Design and Implementation of JD Daojia Open Platform Message System (BMQ)
This article explains the architecture, reliability mechanisms, dynamic configuration, monitoring, and alerting strategies of JD Daojia Open Platform's Business Message Queue (BMQ), illustrating how the system handles bidirectional communication, fault isolation, and scalable message processing for merchants.
JD Daojia Open Platform is an integration platform that provides services to merchants and third‑party developers, acting as a bridge between merchant data and the platform's delivery data.
The platform offers many callable APIs and requires merchants to provide interfaces for the platform to invoke, such as new order creation, order status changes, store information updates, and promotion approvals.
While the platform‑provided APIs are relatively stable, merchant‑provided notification interfaces are uncertain; issues like service downtime, network interruptions, and retry strategies must be considered from the start of the messaging system design.

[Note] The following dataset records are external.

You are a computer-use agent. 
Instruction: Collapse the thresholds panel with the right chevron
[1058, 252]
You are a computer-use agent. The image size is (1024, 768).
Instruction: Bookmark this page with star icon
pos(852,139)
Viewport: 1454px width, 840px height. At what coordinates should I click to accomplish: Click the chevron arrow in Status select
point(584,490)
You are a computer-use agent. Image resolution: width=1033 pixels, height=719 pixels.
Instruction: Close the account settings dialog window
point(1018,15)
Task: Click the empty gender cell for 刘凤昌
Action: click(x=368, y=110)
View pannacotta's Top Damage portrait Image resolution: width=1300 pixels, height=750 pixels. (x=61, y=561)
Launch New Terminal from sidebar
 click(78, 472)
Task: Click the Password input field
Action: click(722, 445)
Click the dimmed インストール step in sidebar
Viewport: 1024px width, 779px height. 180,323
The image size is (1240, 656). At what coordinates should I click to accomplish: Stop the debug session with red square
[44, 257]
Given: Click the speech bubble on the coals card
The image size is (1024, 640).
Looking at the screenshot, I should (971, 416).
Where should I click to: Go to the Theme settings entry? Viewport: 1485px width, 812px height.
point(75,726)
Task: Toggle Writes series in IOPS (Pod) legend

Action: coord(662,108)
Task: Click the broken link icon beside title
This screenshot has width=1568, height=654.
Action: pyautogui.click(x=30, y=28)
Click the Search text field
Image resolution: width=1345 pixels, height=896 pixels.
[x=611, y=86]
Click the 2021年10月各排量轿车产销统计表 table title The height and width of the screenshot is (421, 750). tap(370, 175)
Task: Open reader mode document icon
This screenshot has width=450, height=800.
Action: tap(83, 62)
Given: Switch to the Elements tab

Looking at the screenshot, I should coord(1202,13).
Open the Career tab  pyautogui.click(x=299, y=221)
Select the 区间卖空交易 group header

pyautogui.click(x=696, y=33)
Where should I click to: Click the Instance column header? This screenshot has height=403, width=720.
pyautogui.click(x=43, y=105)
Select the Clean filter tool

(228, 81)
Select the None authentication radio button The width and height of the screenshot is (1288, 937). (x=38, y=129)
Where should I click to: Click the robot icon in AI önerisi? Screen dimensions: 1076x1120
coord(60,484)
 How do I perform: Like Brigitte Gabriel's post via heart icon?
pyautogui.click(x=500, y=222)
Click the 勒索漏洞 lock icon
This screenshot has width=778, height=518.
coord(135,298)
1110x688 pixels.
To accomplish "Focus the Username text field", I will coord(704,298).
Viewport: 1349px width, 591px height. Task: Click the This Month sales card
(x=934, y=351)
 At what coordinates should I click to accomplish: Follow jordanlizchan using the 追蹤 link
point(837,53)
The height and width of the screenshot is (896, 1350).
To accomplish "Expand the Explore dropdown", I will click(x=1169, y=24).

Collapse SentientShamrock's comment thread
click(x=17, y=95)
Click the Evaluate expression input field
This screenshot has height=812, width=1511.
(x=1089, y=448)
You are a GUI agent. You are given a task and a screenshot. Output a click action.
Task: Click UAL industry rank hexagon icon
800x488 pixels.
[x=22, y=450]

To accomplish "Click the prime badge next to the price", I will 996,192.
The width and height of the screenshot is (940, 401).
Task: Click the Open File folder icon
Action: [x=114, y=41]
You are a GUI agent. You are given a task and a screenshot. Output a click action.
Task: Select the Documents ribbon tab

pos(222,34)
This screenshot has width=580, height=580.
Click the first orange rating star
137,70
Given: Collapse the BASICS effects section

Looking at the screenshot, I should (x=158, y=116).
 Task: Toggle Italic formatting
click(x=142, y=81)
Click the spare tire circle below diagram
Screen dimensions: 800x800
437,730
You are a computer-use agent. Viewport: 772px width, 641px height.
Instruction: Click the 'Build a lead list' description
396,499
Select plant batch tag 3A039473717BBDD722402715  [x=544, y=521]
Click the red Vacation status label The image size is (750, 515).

Core Design of the Messaging System
The Business Message Queue (BMQ) is built on JD's internal MQ middleware, which is subscribed by both internal business systems and the open platform. After format conversion (standard or non‑standard), messages are sent to merchants.
JD's self‑developed MQ provides high availability and data reliability, enabling automatic retry, controlled push frequency, retry duration, and lossless message delivery.
When a merchant's endpoint fails, continuous retries can cause backlog that affects other merchants. To isolate impact, the platform separates key‑account (KA) merchants from regular merchants, giving KA merchants dedicated channels that can be expanded as needed.
However, non‑KA merchants can still affect each other as traffic grows. To further isolate, each message type gets its own retry channel, ensuring problematic messages do not block normal processing.
In practice, a scenario arose where the regular channel was heavily back‑logged while the retry channel remained empty because the HTTP client timeout was set to 3 seconds; slow merchant responses (~2 seconds) were not considered failures, preventing retries.
To address this, a degradation channel was added. Real‑time monitoring (Kafka + Flink) tracks response times per merchant per message; if thresholds are exceeded, messages are routed to the degradation channel instead of the regular channel. Once normal behavior resumes, the degradation flag is cleared.
The solution combines three channel types (regular, retry, degradation) with specific strategies to handle most real‑world scenarios while remaining extensible.
Message Order Guarantee
The platform does not enforce strict ordering; it relies on the MQ's inherent ordering guarantees. Merchants must implement deduplication on their side.
Alert Mechanism
Although the core design mitigates many risks, challenges remain, such as promptly notifying merchants of interface failures and residual cross‑impact among non‑KA merchants. An alert system based on statistical thresholds sends SMS notifications to merchant owners and platform engineers when continuous failures exceed defined limits.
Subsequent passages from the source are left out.